Industrial Applicability The compounds of the present invention have excellent interferon-inducing ability, and are diseases caused by the involvement of viruses such as rheumatoid arthritis, warts, hepatitis B, hepatitis C, and cancers and other tumors. It is extremely useful for treating sexual diseases.

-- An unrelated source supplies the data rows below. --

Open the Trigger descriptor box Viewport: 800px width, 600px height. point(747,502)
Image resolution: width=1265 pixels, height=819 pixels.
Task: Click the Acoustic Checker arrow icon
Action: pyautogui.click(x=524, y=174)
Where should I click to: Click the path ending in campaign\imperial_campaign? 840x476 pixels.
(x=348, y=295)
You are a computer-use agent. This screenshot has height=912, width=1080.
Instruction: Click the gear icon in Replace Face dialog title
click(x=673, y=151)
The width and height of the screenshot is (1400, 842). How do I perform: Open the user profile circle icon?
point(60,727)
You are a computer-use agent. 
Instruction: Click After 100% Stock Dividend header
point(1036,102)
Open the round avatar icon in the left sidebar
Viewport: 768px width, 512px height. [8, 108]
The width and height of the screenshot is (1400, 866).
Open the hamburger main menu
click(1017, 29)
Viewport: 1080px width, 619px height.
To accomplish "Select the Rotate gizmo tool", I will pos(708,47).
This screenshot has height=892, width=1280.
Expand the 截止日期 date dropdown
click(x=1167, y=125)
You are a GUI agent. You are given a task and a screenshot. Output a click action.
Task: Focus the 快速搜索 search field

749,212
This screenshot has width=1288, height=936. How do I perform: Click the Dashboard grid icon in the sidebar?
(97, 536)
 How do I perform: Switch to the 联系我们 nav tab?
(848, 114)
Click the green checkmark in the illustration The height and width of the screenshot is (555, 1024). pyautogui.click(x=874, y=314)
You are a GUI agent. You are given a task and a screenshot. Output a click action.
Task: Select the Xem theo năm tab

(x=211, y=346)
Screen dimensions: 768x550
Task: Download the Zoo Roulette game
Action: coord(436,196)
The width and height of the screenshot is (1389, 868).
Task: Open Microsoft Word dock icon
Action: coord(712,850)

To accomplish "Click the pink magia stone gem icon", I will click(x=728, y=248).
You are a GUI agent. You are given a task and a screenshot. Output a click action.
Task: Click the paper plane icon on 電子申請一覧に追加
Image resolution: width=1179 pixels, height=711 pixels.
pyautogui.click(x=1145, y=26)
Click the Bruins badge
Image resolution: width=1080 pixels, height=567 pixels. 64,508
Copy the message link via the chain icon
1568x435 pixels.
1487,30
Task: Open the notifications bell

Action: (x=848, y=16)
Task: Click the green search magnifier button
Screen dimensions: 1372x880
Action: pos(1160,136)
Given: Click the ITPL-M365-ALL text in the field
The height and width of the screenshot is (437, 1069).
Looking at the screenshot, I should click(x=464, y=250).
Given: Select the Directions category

 ────────────────────────────────────────────────── ─── Continued on the front page (72) Inventor Katsutoshi Tsubouchi 37-1 Inoguchi 37, Katsuyama-shi, Fukui Prefecture Hokuriku Pharmaceutical Co., Ltd.

Claims (1)

[Claims] (1) The following general formula (I): (Wherein R ¹ is COR ⁷ , SO ₂ NR ⁸ R ⁹ , CONR
⁸ R ⁹ , NR ¹⁰ R ¹¹ , a group represented by C (R ¹² ) = NOH, a hydroxyl group or a cyano group, R ² and R ³ are the same or different and represent a hydrogen atom or a lower alkyl group, and R ⁴ represents hydrogen R ⁵ represents a hydrogen atom, a linear or branched alkyl group having 1 to 10 carbon atoms which may be substituted with one or more hydroxyl groups, lower alkoxy groups, cyclic alkyl groups or halogen atoms; the atom or a lower alkyl group, R ⁶
Represents a hydrogen atom, a lower alkyl group, a lower alkoxy group or a halogen atom; R ⁷ represents a hydroxyl group, a lower alkyl group or a lower alkoxy group; R ⁸ and R ⁹ may be the same or different and represent a hydrogen atom or a lower alkyl group; ¹⁰ is a hydrogen atom, a lower alkyl group, a benzyl group, R ¹¹ is a hydrogen atom, a lower alkyl group, a benzyl group, a lower alkanesulfonyl group, a lower alkanoyl group, a substituted or unsubstituted carbamoyl group, a substituted or unsubstituted thio A carbamoyl group or a substituted or unsubstituted benzenesulfonyl group; R ¹² represents a hydrogen atom or a lower alkyl group; m represents an integer of 0 to 1; n represents an integer of 1 to 3; Represents an alkylene chain or a carbon chain represented by CH = CH, Y represents a sulfur atom or a carbon chain represented by CH = CH, and a bond represented by a solid line and a dotted line is Bond or a double bond. 1)-(substituted aryl) alkyl-1H-imidazopyridin-4-amine derivatives represented by the following formulas: or a pharmacologically acceptable salt thereof.